Sunday Morning & the West Coast Burns 9.13.20
September 13, 2020, 4:57 pm
Filed under: Uncategorized, Writing | Tags: , , ,

Sunday Morning September 13th 2020

I sit at the glass top table on the patio, a cup of coffee sweetened with honey and a tiny apple pie are my breakfast, one that was leftover from the batch I baked special for my daughter and her friends. The late summer insects sing with the birds, the air is full of petrichor from the night’s rain. It is greener than most Septembers that I have known. I listen to a radio interview with a woman who has been keeping an audio diary about helping her three children with their online schooling during the pandemic for NPR’s education segments, only this morning her family has had to evacuate from the fires raging near her small town in Oregon. They are all in a hotel with their two dogs outside of Redmond, Washington. Even there, you can see smoke in the air. The woman’s voice is calm and clear, all her strengths mustering in this moment to hold her family together.

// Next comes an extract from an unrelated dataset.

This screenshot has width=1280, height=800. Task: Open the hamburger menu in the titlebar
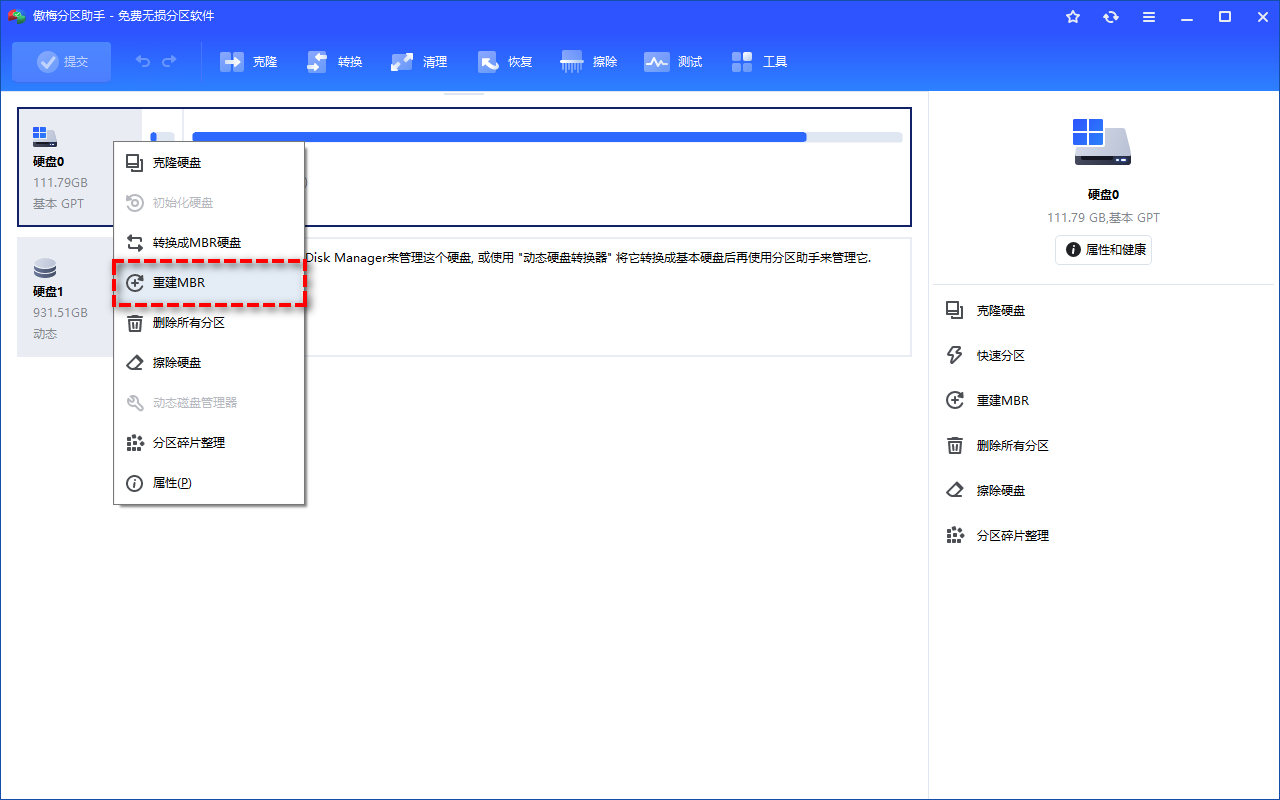click(1148, 16)
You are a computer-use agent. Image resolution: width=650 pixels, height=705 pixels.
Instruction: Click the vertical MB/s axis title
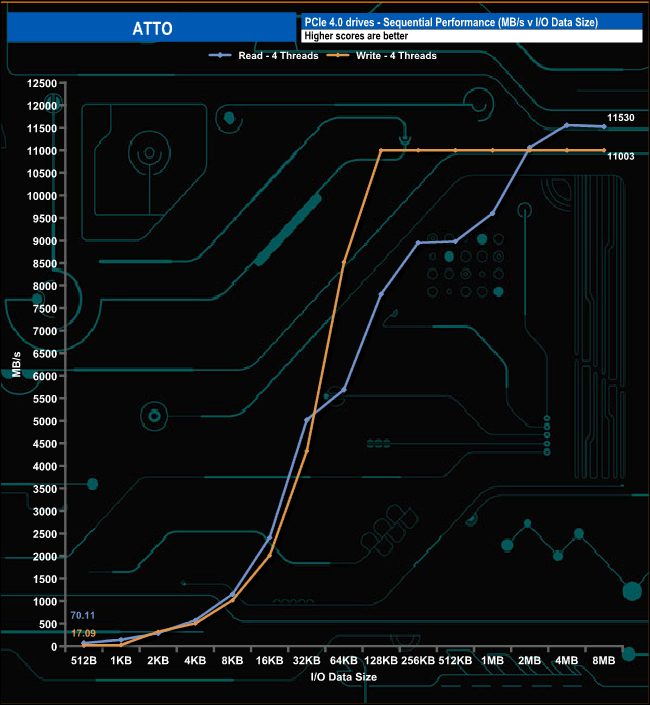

To keep them safe. To keep fear from knocking them flat. They will do their best to keep up with school online, she said. Her son was doing his online English assignment as they were packing the car to flee. She apologizes for not giving very specific answers to the questions about education, she laughs a little and says ‘it’s maybe not the first thing on my mind.’ I listen to her voice and understand that she is speaking from inside the hotel bathroom or the closet, while her family is in the room, perhaps sleeping, perhaps watching the news, texting their friends. What have you seen? How is our house? Is it close now? I look down at my little breakfast. The little pie I made with love sits before me. How can I allow myself its sweetness?